** Opening Input material block **

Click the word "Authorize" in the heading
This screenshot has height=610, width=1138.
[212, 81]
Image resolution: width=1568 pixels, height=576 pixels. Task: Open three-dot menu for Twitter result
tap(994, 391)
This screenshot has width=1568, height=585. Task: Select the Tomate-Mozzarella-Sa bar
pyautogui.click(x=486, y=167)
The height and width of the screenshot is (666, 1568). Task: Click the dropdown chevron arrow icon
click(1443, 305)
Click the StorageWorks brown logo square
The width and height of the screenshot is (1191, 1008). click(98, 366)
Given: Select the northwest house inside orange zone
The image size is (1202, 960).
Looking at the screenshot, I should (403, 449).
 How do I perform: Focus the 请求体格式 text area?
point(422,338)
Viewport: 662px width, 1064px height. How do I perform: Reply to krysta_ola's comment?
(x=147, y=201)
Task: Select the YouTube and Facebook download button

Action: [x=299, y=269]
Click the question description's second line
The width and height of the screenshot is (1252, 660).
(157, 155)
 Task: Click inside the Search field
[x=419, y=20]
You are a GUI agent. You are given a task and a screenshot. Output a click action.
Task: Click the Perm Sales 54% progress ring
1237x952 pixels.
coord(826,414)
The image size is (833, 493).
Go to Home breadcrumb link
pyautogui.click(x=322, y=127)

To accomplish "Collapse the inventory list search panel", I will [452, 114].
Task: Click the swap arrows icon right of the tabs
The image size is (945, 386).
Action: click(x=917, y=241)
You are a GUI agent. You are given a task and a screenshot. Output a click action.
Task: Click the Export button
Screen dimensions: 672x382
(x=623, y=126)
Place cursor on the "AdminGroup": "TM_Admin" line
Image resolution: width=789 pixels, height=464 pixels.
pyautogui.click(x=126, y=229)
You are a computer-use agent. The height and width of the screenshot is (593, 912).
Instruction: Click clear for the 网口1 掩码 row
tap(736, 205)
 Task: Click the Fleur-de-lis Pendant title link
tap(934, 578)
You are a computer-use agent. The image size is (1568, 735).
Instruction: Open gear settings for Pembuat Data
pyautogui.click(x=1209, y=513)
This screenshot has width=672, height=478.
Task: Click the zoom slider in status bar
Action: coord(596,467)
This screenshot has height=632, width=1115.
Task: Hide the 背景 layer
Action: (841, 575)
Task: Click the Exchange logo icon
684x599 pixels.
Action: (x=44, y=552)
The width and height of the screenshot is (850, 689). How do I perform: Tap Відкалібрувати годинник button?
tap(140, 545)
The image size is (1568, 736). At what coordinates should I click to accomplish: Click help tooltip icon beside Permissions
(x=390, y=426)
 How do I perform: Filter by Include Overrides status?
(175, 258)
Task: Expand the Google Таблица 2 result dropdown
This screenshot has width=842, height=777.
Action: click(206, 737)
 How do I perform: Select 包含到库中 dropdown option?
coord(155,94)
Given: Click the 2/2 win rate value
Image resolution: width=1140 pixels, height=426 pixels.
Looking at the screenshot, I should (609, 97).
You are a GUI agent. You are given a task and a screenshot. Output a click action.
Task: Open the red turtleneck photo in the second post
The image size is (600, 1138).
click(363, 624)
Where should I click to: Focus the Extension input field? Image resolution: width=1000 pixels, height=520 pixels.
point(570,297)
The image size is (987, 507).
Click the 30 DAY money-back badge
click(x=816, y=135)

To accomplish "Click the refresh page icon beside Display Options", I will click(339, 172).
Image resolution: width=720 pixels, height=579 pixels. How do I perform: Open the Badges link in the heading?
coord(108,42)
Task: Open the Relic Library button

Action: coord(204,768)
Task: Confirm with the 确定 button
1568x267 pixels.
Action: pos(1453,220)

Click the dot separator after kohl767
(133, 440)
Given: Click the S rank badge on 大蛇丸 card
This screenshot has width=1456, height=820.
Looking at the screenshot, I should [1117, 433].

** Closing Input material block **

● Exercise aim:
Look above for every line with the word "will" and copy it.

● Solved exercise:
To accomplish "Collapse the inventory list search panel", I will [452, 114].
To accomplish "Click the refresh page icon beside Display Options", I will click(339, 172).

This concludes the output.